Synecdoche
A figure of speech in which a part represents the whole, or the whole represents a part.
Last updatedSynecdoche is a figure of speech in which a part of something is used to represent the whole, or less commonly, the whole is used to represent a part. When a captain calls for "all hands on deck," "hands" stands for the entire sailors. When someone refers to their "wheels," they mean their car. Synecdoche operates through association: the selected part is so characteristically connected to the whole that naming it immediately evokes the larger entity. It is a form of compression that makes language more vivid and efficient by focusing on the most salient feature of what is being described.
In Julius Caesar, Shakespeare uses synecdoche when Antony addresses "Friends, Romans, countrymen, lend me your ears," where "ears" represents the whole of the audience's attention. In journalism, "the White House" routinely stands for the entire executive branch of the U.S. government, and "Wall Street" represents the financial industry. In The Grapes of Wrath, Steinbeck's repeated references to the workers' "hands," cracked, calloused, and strong, use synecdoche to reduce human beings to their labor, mirroring how the economic system itself treats them.

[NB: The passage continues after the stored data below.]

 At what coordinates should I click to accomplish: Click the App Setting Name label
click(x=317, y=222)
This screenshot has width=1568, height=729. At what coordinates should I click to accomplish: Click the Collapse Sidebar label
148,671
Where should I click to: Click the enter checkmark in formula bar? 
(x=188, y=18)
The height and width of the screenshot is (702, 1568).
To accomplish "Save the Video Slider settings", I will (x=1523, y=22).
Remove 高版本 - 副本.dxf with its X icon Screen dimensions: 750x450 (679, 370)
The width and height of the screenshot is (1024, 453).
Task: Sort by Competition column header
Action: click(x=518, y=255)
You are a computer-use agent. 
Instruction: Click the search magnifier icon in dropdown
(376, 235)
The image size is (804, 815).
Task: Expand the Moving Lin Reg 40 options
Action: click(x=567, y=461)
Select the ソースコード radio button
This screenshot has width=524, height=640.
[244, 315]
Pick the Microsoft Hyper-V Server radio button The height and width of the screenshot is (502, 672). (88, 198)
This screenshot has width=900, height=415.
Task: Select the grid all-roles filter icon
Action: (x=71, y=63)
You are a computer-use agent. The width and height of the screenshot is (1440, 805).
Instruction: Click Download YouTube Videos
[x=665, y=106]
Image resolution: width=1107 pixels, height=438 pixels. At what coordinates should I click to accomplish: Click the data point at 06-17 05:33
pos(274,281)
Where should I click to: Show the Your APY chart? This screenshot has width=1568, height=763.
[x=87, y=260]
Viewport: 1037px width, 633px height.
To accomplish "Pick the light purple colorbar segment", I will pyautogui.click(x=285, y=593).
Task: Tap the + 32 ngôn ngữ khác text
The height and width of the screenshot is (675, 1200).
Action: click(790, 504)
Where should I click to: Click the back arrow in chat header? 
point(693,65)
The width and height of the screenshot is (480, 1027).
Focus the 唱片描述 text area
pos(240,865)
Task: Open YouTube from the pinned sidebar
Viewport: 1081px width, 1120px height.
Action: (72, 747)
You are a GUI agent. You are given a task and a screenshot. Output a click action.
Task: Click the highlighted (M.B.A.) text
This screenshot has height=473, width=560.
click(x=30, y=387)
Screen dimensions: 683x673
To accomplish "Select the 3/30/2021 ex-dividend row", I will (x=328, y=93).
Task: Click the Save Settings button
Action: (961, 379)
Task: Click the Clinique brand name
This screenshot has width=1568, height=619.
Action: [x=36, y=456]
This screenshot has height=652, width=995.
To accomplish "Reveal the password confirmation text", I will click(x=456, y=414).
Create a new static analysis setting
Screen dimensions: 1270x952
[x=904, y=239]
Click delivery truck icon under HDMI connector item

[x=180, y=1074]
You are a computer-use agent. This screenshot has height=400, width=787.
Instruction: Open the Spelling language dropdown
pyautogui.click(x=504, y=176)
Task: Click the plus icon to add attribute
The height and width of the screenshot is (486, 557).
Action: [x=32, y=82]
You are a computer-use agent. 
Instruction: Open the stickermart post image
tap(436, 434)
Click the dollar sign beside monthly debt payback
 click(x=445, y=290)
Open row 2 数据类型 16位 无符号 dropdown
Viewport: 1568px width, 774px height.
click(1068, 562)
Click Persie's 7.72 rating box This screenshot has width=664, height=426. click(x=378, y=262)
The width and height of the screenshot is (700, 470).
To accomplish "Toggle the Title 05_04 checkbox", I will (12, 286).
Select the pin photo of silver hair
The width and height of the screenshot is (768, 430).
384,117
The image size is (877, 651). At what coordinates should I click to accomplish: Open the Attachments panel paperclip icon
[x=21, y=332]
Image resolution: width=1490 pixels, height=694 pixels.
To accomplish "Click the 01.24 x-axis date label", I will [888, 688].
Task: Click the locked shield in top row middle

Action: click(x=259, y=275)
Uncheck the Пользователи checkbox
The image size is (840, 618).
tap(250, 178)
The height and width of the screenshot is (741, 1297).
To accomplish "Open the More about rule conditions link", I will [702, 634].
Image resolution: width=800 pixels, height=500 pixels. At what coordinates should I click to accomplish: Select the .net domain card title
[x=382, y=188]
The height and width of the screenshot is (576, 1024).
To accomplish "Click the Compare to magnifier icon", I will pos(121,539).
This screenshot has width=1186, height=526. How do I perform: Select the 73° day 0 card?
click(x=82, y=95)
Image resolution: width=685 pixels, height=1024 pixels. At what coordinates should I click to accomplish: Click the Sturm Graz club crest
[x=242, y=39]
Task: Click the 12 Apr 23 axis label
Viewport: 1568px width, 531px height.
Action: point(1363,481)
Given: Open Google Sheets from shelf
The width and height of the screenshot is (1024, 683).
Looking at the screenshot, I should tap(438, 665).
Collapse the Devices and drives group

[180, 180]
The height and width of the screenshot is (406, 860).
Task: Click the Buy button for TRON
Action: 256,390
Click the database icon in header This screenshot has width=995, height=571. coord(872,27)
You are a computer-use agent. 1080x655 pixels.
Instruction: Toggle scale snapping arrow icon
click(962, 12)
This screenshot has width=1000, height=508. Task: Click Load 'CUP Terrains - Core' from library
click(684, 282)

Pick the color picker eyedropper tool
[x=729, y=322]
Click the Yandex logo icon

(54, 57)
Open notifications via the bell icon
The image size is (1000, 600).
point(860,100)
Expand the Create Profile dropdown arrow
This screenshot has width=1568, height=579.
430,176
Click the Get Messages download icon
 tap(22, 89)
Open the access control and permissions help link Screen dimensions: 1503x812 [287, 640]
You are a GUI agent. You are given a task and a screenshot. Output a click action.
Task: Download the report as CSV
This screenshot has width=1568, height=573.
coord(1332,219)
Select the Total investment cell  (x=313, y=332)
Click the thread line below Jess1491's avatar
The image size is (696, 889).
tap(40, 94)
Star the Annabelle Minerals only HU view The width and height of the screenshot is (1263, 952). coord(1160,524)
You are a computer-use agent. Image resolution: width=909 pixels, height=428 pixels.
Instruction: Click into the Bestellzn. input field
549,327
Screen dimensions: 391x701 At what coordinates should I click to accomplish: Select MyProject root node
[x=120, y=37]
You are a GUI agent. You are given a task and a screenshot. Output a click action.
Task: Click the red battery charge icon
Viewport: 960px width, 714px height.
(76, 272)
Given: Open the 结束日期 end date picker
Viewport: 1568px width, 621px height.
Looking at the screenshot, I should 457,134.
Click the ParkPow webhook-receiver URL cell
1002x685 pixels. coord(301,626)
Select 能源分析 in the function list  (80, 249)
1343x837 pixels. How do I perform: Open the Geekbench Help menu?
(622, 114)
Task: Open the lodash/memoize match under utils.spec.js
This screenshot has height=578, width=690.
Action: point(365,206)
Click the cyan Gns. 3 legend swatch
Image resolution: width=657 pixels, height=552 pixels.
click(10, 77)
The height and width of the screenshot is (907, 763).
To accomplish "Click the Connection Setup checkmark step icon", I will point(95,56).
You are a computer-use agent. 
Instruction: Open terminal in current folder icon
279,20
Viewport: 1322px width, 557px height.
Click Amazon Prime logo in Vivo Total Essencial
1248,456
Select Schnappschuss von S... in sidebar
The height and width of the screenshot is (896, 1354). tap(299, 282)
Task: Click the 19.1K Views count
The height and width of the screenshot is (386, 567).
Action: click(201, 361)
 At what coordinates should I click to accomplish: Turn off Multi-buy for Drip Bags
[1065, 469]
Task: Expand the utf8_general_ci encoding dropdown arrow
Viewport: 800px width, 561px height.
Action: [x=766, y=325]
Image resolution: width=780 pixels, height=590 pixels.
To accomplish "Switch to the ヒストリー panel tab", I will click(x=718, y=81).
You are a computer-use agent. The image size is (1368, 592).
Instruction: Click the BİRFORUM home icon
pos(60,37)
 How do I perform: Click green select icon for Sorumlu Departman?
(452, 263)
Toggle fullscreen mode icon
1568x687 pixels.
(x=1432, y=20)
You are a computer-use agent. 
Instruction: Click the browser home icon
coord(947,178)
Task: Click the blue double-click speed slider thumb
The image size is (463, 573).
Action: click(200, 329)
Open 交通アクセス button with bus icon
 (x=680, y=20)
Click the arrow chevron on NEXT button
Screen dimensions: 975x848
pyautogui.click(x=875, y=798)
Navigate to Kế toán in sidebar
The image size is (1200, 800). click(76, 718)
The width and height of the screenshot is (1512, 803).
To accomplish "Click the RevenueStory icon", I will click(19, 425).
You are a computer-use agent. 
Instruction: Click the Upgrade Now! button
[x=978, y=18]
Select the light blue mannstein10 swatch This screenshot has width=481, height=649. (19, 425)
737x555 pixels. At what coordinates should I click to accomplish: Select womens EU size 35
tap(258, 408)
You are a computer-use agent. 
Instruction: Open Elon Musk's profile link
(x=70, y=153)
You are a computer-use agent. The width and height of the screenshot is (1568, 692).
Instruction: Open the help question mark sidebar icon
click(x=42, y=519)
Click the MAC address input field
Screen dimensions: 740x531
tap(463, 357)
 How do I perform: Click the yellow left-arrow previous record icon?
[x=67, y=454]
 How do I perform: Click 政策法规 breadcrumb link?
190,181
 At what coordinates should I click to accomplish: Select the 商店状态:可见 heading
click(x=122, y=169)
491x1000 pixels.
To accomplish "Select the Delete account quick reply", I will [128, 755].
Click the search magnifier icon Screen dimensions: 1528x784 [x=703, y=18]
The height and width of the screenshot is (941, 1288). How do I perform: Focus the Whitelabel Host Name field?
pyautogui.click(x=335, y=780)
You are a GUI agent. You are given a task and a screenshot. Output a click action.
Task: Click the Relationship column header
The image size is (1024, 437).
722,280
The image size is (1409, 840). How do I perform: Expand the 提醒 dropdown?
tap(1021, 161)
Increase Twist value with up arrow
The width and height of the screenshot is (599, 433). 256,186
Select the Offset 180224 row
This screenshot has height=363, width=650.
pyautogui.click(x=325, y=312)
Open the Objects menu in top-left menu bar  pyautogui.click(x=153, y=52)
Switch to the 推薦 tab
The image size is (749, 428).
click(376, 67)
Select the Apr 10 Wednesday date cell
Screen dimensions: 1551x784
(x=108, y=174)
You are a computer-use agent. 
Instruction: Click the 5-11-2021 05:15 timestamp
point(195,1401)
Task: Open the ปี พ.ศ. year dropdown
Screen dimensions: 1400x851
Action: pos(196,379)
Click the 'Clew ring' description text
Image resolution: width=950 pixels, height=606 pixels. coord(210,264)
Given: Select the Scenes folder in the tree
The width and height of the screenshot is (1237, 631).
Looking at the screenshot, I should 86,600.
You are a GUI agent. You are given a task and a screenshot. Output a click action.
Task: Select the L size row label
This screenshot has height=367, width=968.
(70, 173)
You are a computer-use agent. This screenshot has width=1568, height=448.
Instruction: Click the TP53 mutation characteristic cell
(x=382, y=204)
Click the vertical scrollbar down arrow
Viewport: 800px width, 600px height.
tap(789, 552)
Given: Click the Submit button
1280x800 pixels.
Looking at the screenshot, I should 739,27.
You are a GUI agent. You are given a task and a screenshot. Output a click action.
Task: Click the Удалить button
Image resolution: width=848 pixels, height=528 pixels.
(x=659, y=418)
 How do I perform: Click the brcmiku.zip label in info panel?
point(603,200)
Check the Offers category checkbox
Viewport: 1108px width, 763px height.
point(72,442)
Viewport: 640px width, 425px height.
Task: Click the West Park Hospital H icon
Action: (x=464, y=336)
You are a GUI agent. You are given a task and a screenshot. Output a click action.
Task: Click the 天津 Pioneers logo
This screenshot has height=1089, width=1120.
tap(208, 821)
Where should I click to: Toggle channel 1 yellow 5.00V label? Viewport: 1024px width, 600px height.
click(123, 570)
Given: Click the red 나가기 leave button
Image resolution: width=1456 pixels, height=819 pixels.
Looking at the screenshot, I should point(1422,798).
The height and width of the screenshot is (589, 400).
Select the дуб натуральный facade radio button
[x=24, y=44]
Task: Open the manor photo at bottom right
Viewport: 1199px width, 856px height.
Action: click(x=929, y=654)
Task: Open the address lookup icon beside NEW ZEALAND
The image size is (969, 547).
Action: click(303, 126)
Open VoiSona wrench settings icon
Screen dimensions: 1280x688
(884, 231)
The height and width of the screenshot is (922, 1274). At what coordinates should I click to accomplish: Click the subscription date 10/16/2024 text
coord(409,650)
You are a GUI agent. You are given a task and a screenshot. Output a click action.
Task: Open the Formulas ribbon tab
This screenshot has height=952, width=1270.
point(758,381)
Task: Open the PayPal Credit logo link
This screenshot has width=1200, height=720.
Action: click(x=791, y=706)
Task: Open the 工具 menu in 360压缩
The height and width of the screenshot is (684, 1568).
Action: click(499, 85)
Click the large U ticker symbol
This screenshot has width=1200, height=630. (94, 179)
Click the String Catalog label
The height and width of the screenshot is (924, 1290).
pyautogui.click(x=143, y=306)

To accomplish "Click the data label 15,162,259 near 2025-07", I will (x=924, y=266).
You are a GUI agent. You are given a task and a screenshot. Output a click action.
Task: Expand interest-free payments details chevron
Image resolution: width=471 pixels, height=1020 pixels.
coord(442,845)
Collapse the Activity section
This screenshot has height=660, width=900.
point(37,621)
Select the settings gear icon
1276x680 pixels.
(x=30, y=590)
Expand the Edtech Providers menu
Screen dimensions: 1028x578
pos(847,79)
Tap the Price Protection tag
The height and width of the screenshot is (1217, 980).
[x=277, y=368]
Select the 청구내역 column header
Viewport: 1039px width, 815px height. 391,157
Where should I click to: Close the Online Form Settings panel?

Synecdoche is particularly useful for characterization: choosing which part represents the whole reveals priorities and perspective. A character who thinks of people as "suits" sees the world differently from one who sees "faces." When using synecdoche, select the part that most meaningfully represents the whole in your specific context. The chosen detail should feel natural and revealing rather than arbitrary. Be aware of the distinction between synecdoche and metonymy, a closely related device: synecdoche uses a part for the whole (or vice versa), while metonymy uses something associated with but not physically part of the thing it represents.